The good: This chapter is really intense and lets me show my character doing something that doesn't come easily. It's also the catalyst to begin stampeding toward the event that causes the climax of the book. And there was a cool memory rewind that let me show some of the stuff that happened in the last book--which is a nice reminder for old readers and an interesting bit of context for people who maybe start with this book.

The bad: Delia is by herself throughout the chapter and doesn't speak, so I worry that the narration will feel plodding through lack of interaction, even though I think the focus is appropriate. Also, some of the thoughts Delia has at the beginning of the chapter are super bratty, and I know not everyone finds it easy to tolerate her massive ego.

Thanks for making this for me, Darth Lolita. ;)
The quotes:

After Delia succeeds in a certain levitation technique in an advanced spellbook:
I picked up the spellbook and savored the words on the page, grinning as I wondered if its author had even been able to perform these last few spells. The wording sounded so theoretical, as if the magicks listed in the back of the book were based on guesses, not practice. Looking longingly at the last page, I turned it to stare at the blank inside cover that had been waiting all those years. Sadness came over me. I’d performed the most difficult task, and now there was nothing left to learn. 
Thoughts after Delia ponders joining a sage organization so she can spread knowledge about her own magickal inventions:
Suddenly I laid my pen to rest and dropped my forehead into my hand, closing my eyes to think. Here I go again, I scolded myself. Getting carried away. Enthusiasm sometimes smacked me so hard it temporarily blinded me, but I needed to learn how to escape its claws. Joining a team of magickal experts would do me no good at all. Sure a group of people who made it their business to document and master the full spectrum of magick available to our people would be uniquely qualified to support my interests, but they were just another group I’d have to prove myself to (and probably get rejected from for the same reasons everyone else had done so), and there would be annoying internal politics, pressure from outside parties to disseminate my knowledge to the masses, and more accusations of doing it all for attention. 
Delia prepares her space for investigating the afterlife:
The meditation room was prepared for my venture into Summer-Winterland. The air was cool with the shallow breezes venturing inside from the night sky; the light was low and fickle as several lanterns guttered in the corners, casting shadows dancing across the walls; my cushioned stool had a new drape of sparkling black velvet to nestle into as I claimed my throne as queen of the underworld. Drake would have said I was being dramatic. But what exactly in this world was more dramatic than death?
I won't show the details of how exactly she gets here, but when Delia does find out how to access Summer-Winterland:
At first it felt like hitting a wall, but then I was flooded with a feeling of place—like traveling back in time to the beginning of my existence had physically brought me to a location that was somehow both within me and outside me, and I had simply needed to be shown the path to remember where it was. It was an all-consuming sensation of hereness and nowness, with nothing before me but a great curtain.

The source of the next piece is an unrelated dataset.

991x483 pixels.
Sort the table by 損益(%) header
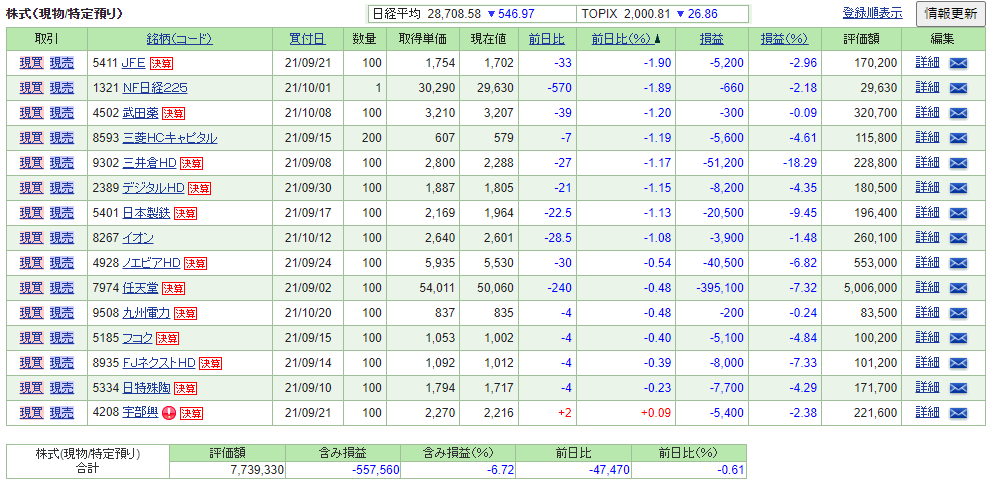point(783,39)
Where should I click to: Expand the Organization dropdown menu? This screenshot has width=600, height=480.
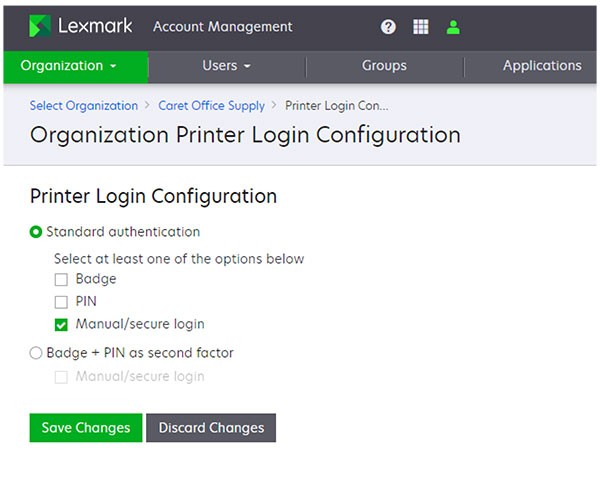click(69, 66)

A veil that separated me from the other side of life.

I reached with my awareness and touched it.
And I'm not going to say any more about that. :/

There are other cool lines but I don't want spoileryness all over the Internet. :P

So, part of the reason I didn't do any writing this weekend (all the new words on Chapter 12 are from last night!) is that I was in short story submission mode. I woke up on Saturday with a text from my mom saying she'd read "Aquarius," the short story I wrote last week--she's the only person I sent it to, and I wasn't actually going to send it to anyone because I'm a jerk, but she asked. The first thing she said about it was that it was too short.


Basically she wished it hadn't ended so soon and that I would turn it into a whole book. I said I really didn't want to (and that I didn't think I was enough of a space nerd to do so), but she was really enthusiastic about it and was worried that me submitting to a magazine would ruin my chances to develop it into a book later if I did want to. (I explained why that's not true and she gets it, I think.) Who'd have thought I'd be able to get my mom to like science fiction?

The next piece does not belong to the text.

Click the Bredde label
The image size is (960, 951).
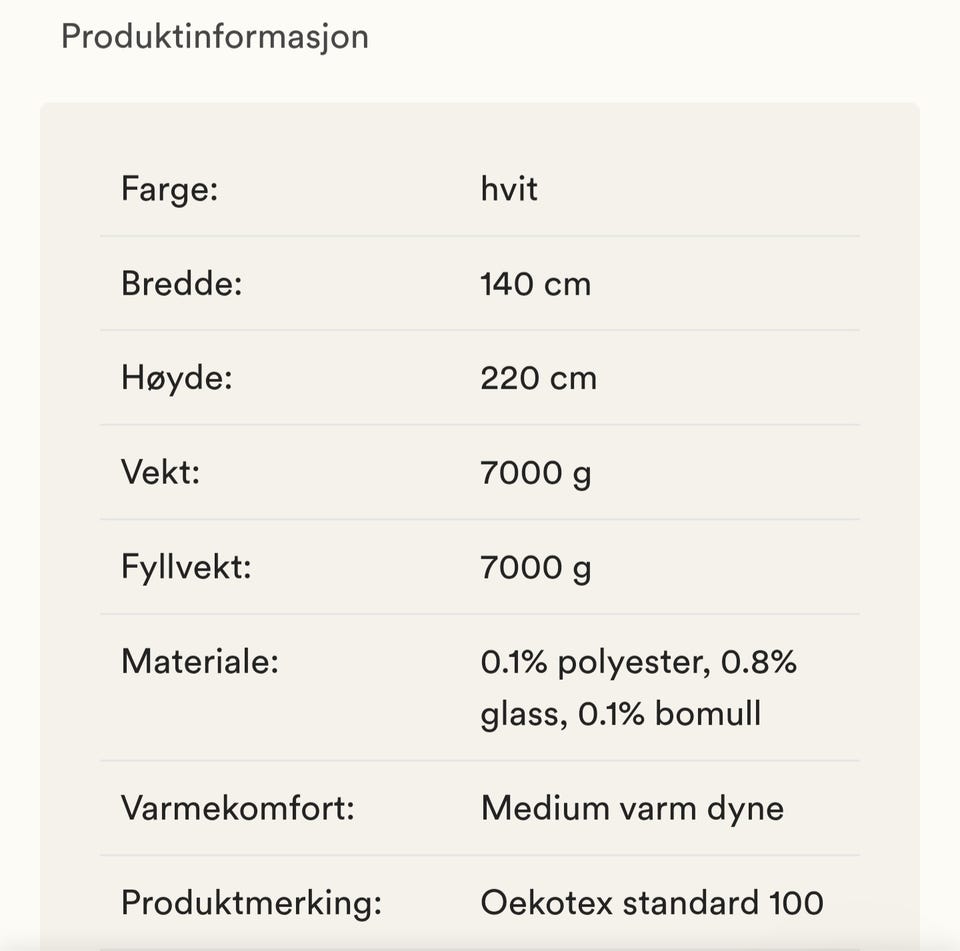(x=182, y=284)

I made this thingie as an emblem for the characters' spaceship. ;)

So anyway, I submitted the short story to the magazine I wrote it for on Sunday. Then I got all submission-happy and ended up submitting like four more stories to other markets.

I joined The Submission Grinder (and you should too, if you make enough submissions to fiction markets and you want to both keep track of them better and help other authors learn what to expect). I'd used it plenty before to look for markets, but this weekend I put all my data in for the submissions I've done, all the way back to 2009. Plugging in your data helps show what's a normal wait time for submissions, and if a market has enough data, you can see whether your wait time is abnormal, and whether you can expect a personal or a form rejection, or what percentage they accept. (Remembering of course that acceptances tend to be over-reported and rejections aren't always recorded.)

What I didn't know about it until I made an account was that you can plug in the stats on your various pieces, including word count and genre, and then you can just click a button to search for markets that take what you write. (You know, instead of manually searching the database each time you want to send a story out.) You can adjust it to show you only markets that pay a certain pay rate or to exclude anthologies or whatever you want. If you get a rejection, after logging it, you can click "find a new home for this story" and it will run your search for the next place. It takes the soul-sucking drudgery out of the process and sort of makes it fun.

You can also "favorite" and "watch" markets so you can easily make notes and remember what you want to do with them--like if you're waiting for a submission window to open or you have one marked to send a story to if it gets rejected from another place. And there's a running (anonymous, unless you ask to be otherwise) tally of recent responses on the front page of the site, showing you markets that are rejecting and accepting right now. You can click on them and get new ideas about active markets and see if they're right for what you write.

The site's in beta, so there are some things that don't really work (like, it allows you to identify a piece as nonfiction, but then still has subcategories and "story types" that only pertain to fiction, and the graphing for less popular markets is weird-looking and non-intuitive). But anyway, that's enough fangirling about the Submission Grinder for now. The point is that I went through and reviewed my submissions to evaluate what stories needed to be sent out again, what stories had been out long enough that I should query about them, and what stories I should rewrite.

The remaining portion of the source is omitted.